Hey told of a Florida dealership where the owner died suddenly and his 22-year-old daughter suddenly inherited the business—and she was not prepared. But a lot of hard-working, loyal people depended on the business of their livelihoods.
“Lucky for her, there was a general manager who had been at the dealership for over 20 years,” Hey continued. “He had seen this girl grow up to be who she was. He walked alongside her to give her direction, and helped her build up this business.
“But if we transition the business and we lose all of our employees in the midst of it, does that do anything positive for our business at all? Absolutely not.”
Finding outside buyers
For those considering selling outside the family, Hey offered another set of crucial considerations. What is the business truly worth? Are you willing to sell to just anyone? How do you communicate the transition without causing panic? What's your plan after selling?
She shared a painful story of a dealership owner who sold without preparing his employees, causing immediate organizational chaos.
“People can handle the ups and downs and the volatility, and honestly, as business owners, some of you probably thrive on the unknown,” Hey said. “But oftentimes your employees are not the same kind of people. Before we get to a place of selling and rolling this out to your employees, we need to be clear on answering the questions that they're getting ready to ask. How does this affect me? What does this mean for my job? What does this mean for my friends’ jobs? What does this mean for my paycheck? What does this mean for my insurance?
“Anything that would directly affect them, we need to have an answer to.”
Another tale highlighted the dangers of an owner staying on as a "consultant"—a situation that invariably led to tension and dysfunction.
“Why in the world would I not want to see you, as an owner, stay in the business as an employee?” Hey supposed. “Number one, you're going to suck at it because you have been in charge up to this point—you have made every single call. And you're going to be like, ‘listen, that's not how we did it when I was running the business.’ How helpful is that to the new ownership?:
The most compelling advice centered on preparation.
"The fastest way to increase your business's value," Hey said, "is to make yourself unnecessary."
This means hiring a GM, developing crystal-clear processes, and creating a business that could run smoothly without the original owner's constant intervention.
Trust, but verify
Hey didn't shy away from the darker realities of business ownership.

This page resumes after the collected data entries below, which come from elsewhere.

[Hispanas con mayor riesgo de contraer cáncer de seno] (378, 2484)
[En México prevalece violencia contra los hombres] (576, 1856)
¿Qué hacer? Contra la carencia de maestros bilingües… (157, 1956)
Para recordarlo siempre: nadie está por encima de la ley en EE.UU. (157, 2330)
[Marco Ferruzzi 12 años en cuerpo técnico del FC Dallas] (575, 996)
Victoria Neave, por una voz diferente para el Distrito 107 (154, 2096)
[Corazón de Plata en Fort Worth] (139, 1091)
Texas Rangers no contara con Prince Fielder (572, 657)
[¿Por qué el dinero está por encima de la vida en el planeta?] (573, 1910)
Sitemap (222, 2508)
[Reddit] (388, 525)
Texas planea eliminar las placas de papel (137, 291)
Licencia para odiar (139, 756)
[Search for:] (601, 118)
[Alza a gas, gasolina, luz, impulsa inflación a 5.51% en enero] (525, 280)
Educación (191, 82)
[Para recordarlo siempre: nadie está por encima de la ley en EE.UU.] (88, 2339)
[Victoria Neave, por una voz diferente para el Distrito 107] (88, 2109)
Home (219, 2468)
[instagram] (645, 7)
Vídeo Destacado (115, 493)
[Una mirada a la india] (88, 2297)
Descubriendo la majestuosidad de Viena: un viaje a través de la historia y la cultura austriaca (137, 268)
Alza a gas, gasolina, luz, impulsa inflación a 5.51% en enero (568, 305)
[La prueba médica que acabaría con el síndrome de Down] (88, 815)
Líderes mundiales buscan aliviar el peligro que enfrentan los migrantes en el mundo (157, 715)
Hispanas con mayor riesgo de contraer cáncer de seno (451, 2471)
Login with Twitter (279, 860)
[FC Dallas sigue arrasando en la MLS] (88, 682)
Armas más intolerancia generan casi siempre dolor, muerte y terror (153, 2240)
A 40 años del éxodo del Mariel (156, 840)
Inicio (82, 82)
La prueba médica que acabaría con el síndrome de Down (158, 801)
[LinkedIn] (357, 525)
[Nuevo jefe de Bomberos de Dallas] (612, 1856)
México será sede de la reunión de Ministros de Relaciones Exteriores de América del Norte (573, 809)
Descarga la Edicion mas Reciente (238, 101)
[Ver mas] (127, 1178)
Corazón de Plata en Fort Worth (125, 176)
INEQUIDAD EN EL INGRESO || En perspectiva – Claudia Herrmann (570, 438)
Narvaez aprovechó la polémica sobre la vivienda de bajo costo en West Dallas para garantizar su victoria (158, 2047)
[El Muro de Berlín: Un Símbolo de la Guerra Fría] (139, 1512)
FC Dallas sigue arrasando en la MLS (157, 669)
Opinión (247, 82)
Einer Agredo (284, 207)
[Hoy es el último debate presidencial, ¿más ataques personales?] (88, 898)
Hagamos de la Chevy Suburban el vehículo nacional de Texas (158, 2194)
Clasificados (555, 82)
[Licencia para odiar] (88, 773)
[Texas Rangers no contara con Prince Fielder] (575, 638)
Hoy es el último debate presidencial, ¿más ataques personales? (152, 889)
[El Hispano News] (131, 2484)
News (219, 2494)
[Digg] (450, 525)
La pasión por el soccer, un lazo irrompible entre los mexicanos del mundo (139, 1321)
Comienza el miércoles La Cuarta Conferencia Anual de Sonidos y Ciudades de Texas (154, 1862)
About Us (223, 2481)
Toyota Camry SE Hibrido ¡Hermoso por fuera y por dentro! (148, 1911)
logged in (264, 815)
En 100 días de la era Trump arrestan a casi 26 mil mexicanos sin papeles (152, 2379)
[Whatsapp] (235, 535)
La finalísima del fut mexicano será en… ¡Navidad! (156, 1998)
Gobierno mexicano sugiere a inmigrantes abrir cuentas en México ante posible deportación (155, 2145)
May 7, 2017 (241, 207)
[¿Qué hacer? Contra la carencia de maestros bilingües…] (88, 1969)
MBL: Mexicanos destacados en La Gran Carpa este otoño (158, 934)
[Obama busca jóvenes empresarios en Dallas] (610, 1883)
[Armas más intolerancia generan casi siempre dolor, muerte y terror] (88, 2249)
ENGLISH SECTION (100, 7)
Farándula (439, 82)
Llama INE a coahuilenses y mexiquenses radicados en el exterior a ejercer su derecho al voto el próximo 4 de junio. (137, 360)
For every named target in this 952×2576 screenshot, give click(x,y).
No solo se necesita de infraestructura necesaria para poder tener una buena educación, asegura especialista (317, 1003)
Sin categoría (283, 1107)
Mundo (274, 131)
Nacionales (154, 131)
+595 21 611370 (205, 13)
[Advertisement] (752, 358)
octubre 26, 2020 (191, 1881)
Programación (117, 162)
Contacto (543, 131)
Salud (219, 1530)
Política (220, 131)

She discussed the potential for theft, whether cash or parts, sharing stories of employees who had stolen hundreds of thousands by exploiting trust. Her advice was brutally simple: Trust, but verify.
Use management software, pull exception reports, and always have two people sign checks. Managers and employees might be sensitive to the oversight, but it’s for everyone’s protection.
"One hour of lost productivity per day for a single employee can cost $60,000 annually," she said. "Imagine that across your entire team."
Hey’s final message was one of hope: Transition isn't about ending something, but beginning a new chapter.
Whether passing to family or selling to an external buyer, the goal is to preserve the business's core values and ensure its continued success. Your business is more than its assets; it’s a living legacy, waiting to be thoughtfully transferred to the next generation of entrepreneurs.